Law enforcement repression is being ratcheted up through U.S. involvement, as currently seen in Central American countries participating in CAFTA. Versions of the Merida Initiative Plan, derisively referred to by U.S. anti-trade agreement activists as “Plan Mexico”, have been passed in the Senate and House, voted for in both wings by a majority of Democrats and either predominantly opposed or split relatively evenly by Republicans. It provides resources, equipment, and training for the Mexican military and for “strengthening of military-to-military cooperation between the U.S. And Mexico.”

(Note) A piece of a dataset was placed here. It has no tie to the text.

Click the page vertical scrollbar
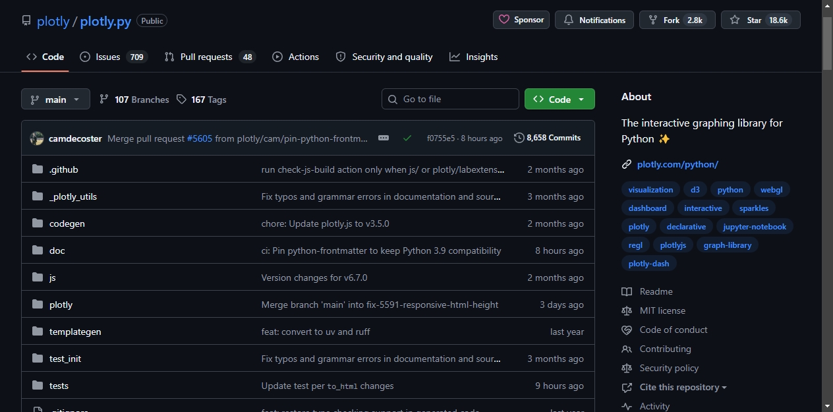 (827, 206)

While it purports to target drug trafficking, the similar bill in existence in Columbia (Plan Columbia) has resulted in significant levels of violence and repressive against activists and insurgent organizations. “Plan Mexico” also includes $210 million over 2 years to expand the US’s draconian anti-immigrant policy to the Mexico side of the border. Mexico is a portal to the US for undocumented Central Americans, so this aspect of the Plan will also have an effect on CAFTA enforcement. Salvadorans are currently facing increasing police harassment and violence simultaneous with operation of a U.S. funded police academy called ILEA.